Tom Vilsack, segretario al ministero dell’agricoltura degli Stati Uniti d’America, questa settimana ha illustrato davanti alla Commissione agricoltura della Camera le linee guida dei prossimi Dietary Guidelines.

Il dibattito che lo tiene impegnato dentro e fuori dal Campidoglio verte sui benefici del latte a basso contenuto di grassi: secondo alcuni studi pare che i suoi pregi siano davvero significativi in termini di nutrizione.

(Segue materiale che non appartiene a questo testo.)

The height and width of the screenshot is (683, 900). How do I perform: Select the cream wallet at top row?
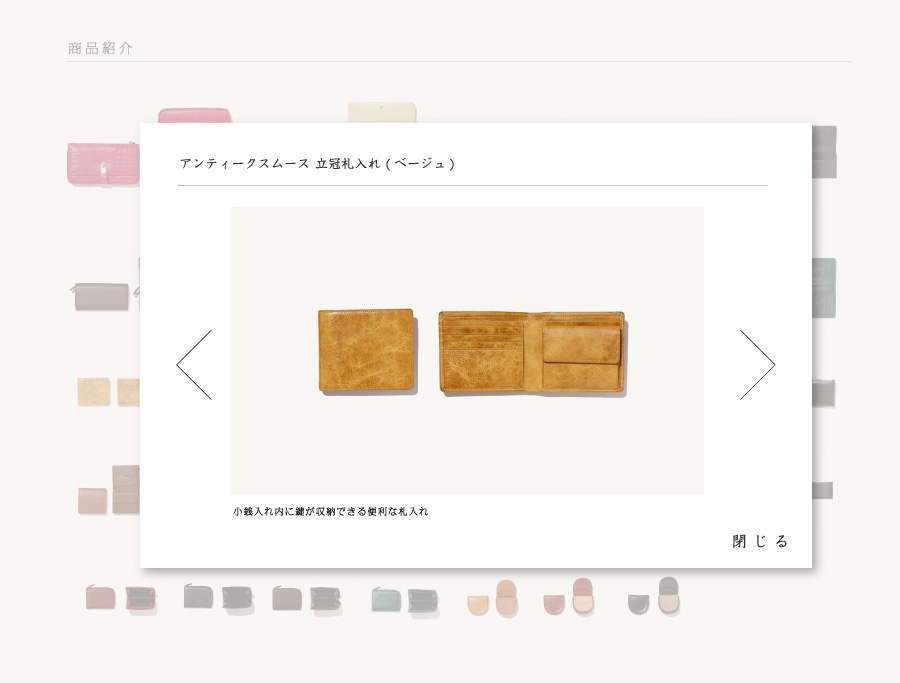point(382,112)
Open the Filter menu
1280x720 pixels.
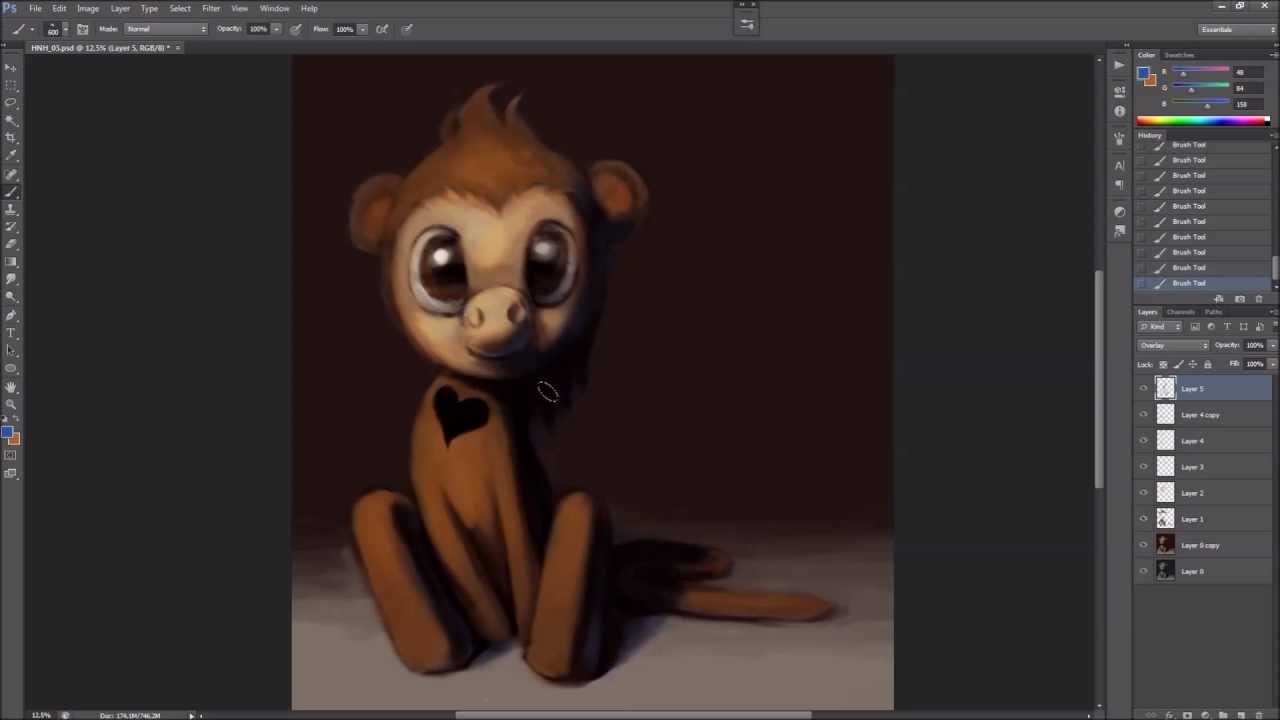pos(211,8)
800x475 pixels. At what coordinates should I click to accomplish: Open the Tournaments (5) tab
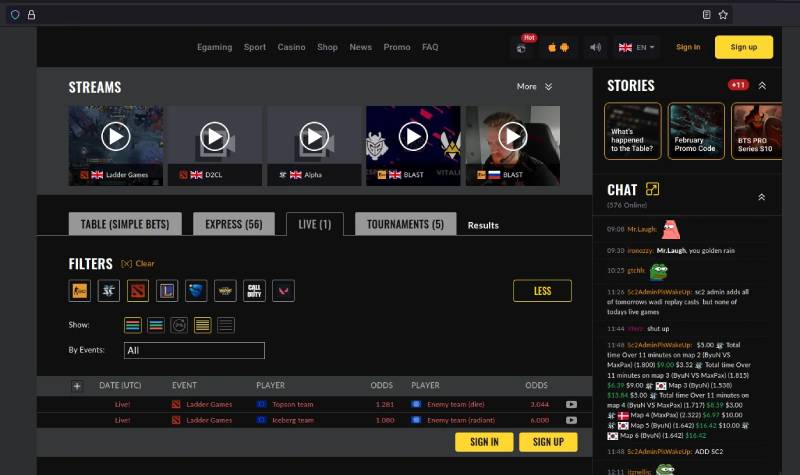point(405,225)
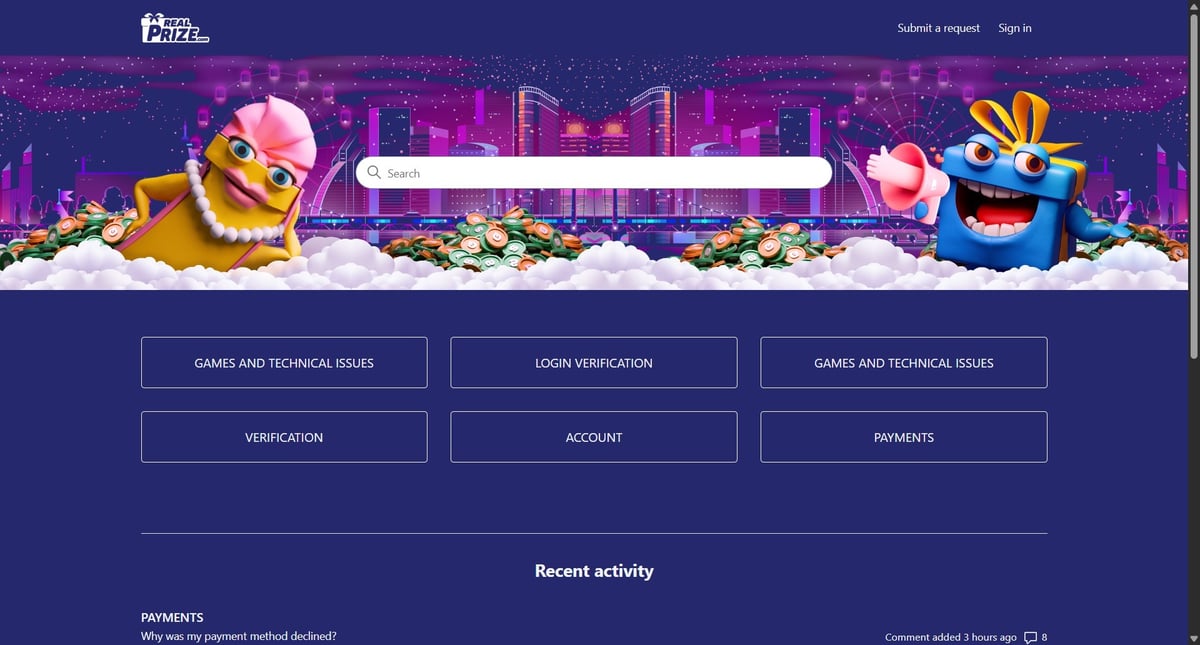The width and height of the screenshot is (1200, 645).
Task: Open 'Why was my payment method declined?'
Action: (x=239, y=636)
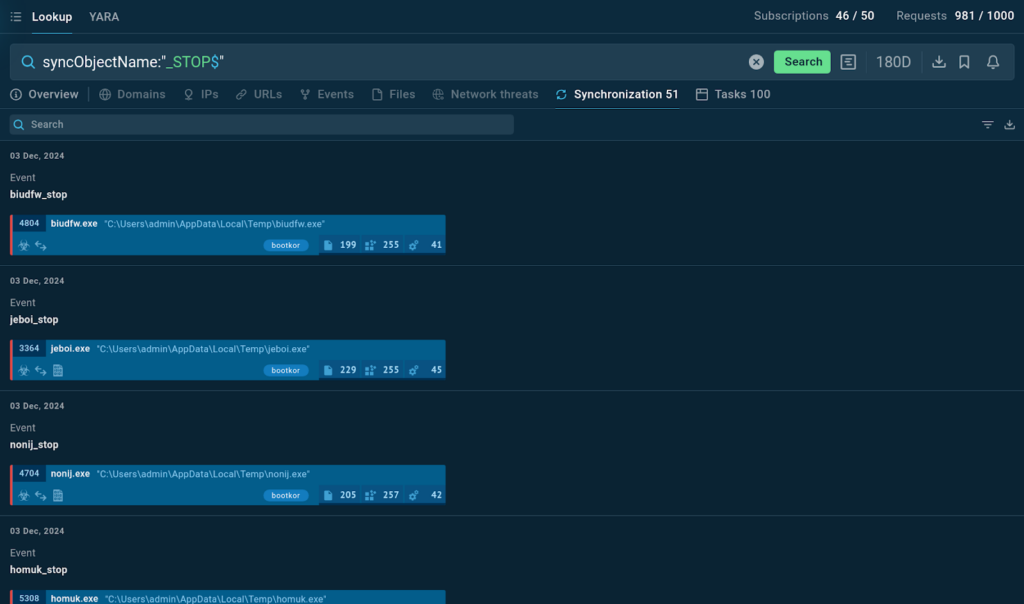Click the green Search button
This screenshot has width=1024, height=604.
pyautogui.click(x=802, y=62)
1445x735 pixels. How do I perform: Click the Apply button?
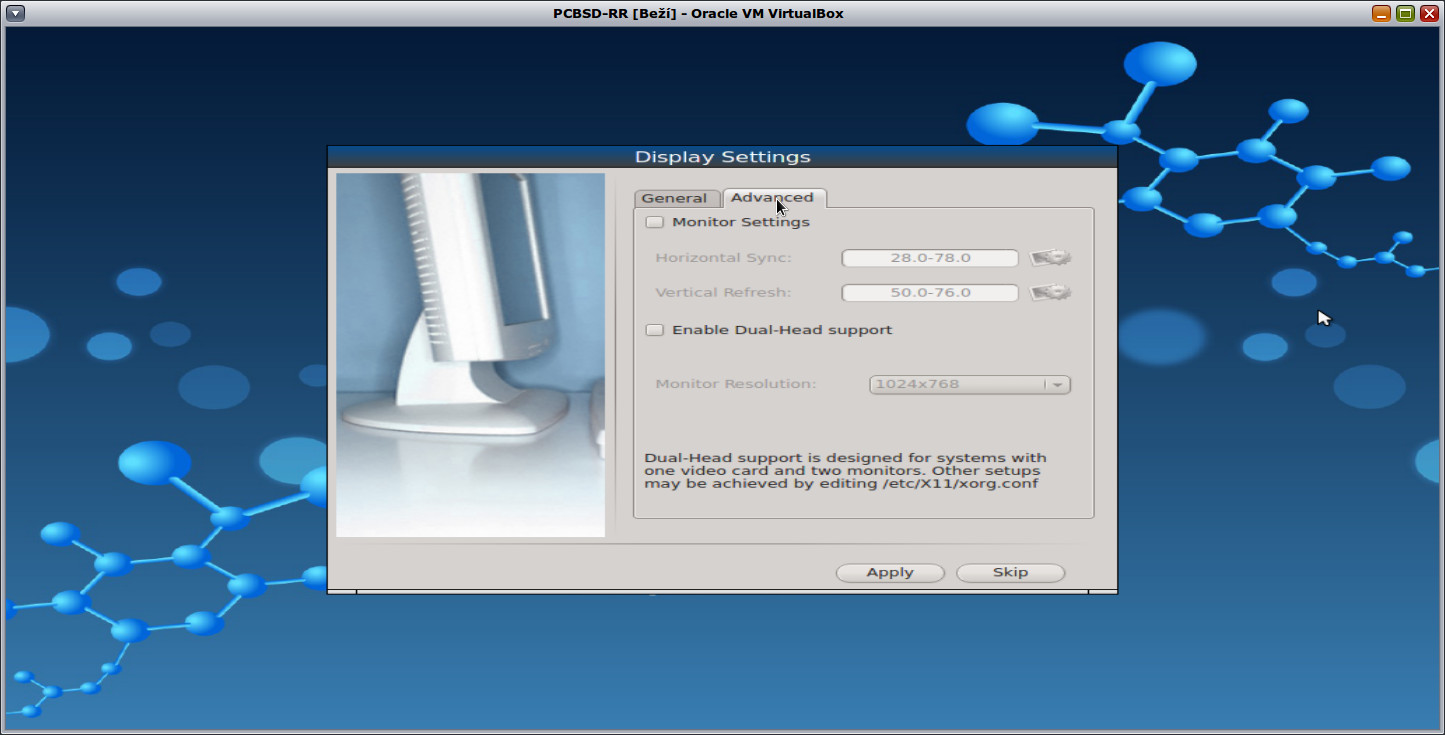[x=889, y=572]
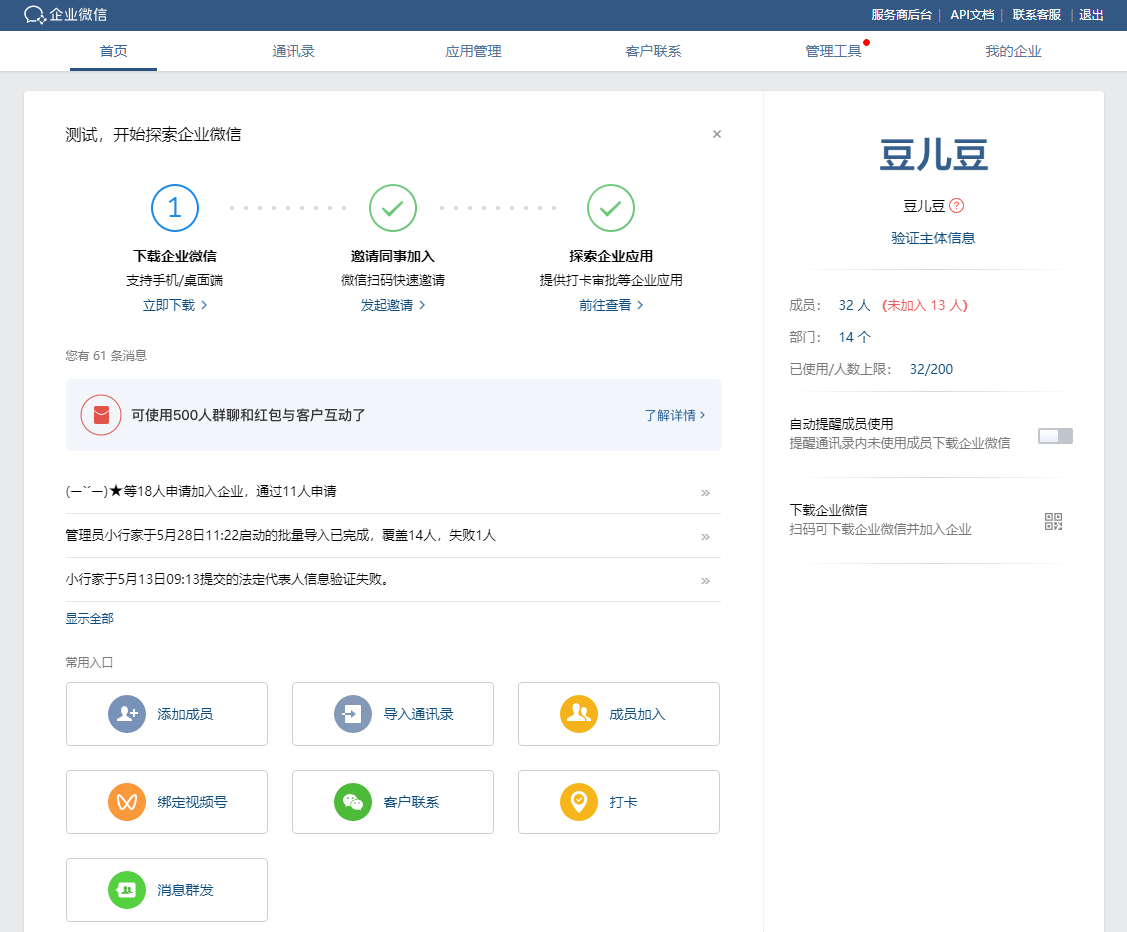This screenshot has width=1127, height=932.
Task: Click the 验证主体信息 link
Action: coord(933,238)
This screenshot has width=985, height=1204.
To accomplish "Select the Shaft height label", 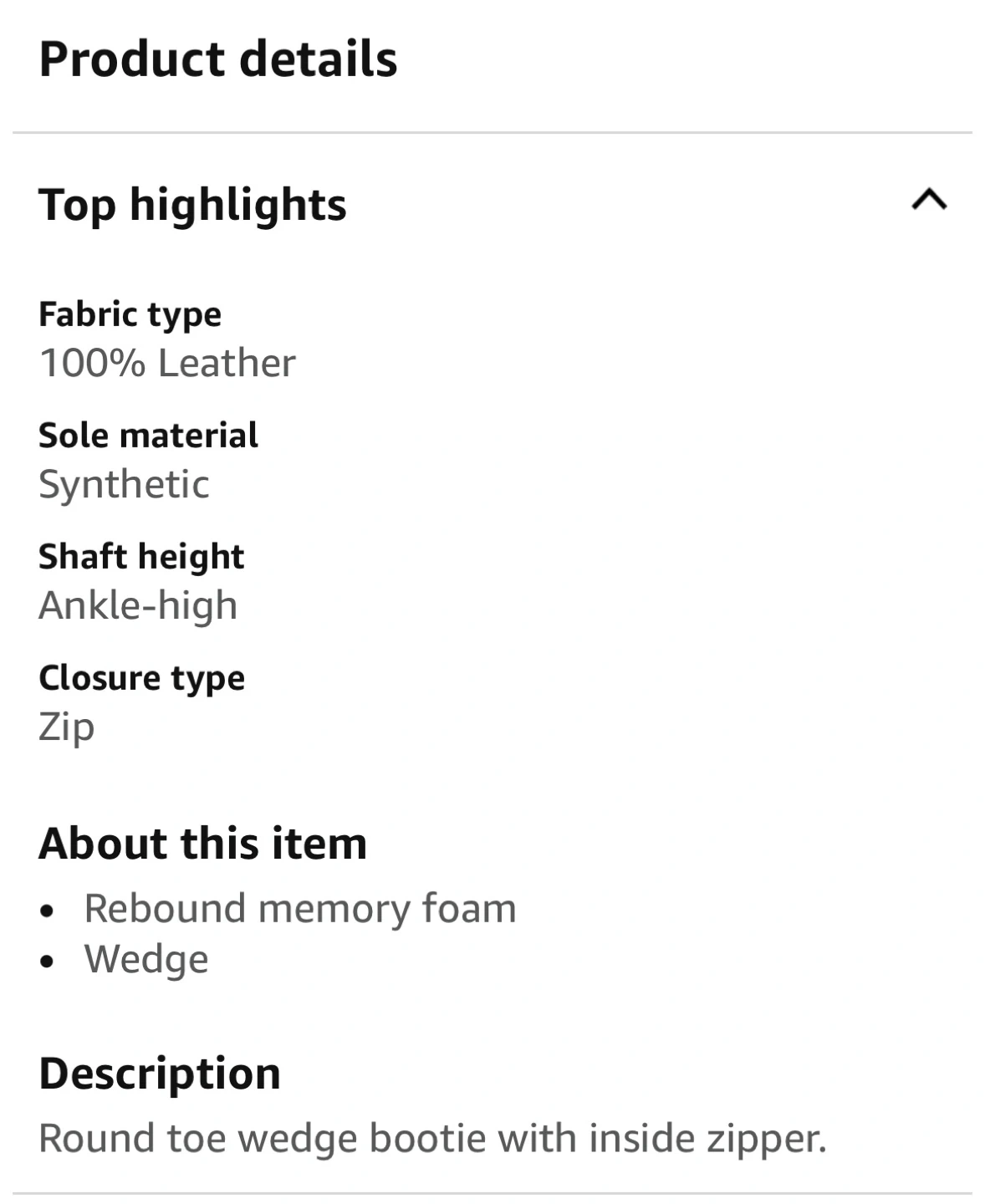I will (141, 557).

Le linee guida che riguardano la corretta alimentazione vengono aggiornate ogni 5 anni e vengono rilasciate dal Dipartimento di Salute e Servizi Umani e dal Department of Agriculture (USDA). Essi prevedono una dieta a base di verdure, frutta, cereali integrali, legumi, noci, frutti di mare e prodotti lattiero-caseari a basso contenuto di grassi.
Ma non ci sono prove definitive che dimostrino che il latte magro è una scelta alimentare sana. Infatti un numero crescente di indizi sembra indicare che il latte intero grasso potrebbe essere una scelta migliore.

Il latte scremato, ovvero quello a basso contenuto di grassi, e quello intero sono entrambi trattati allo stesso modo negli Stati Uniti. La crema viene separata dal siero e poi nuovamente aggiunta in quantità diverse a seconda che si tratti di intero o scremato. I tipi di latte a basso contenuto di grassi possono contenere circa l’1% o 2% di grassi, mentre il latte intero contiene 3,25% di grassi. Di contro il latte intero ‘grasso’ contiene meno carboidrati rispetto a quello scremato perché più del suo volume si compone di grassi, che a sua volta non contengono lattosio. Secondo gli studi pare anche che abbia leggermente meno proteine. Qual è, dunque, la scelta migliore?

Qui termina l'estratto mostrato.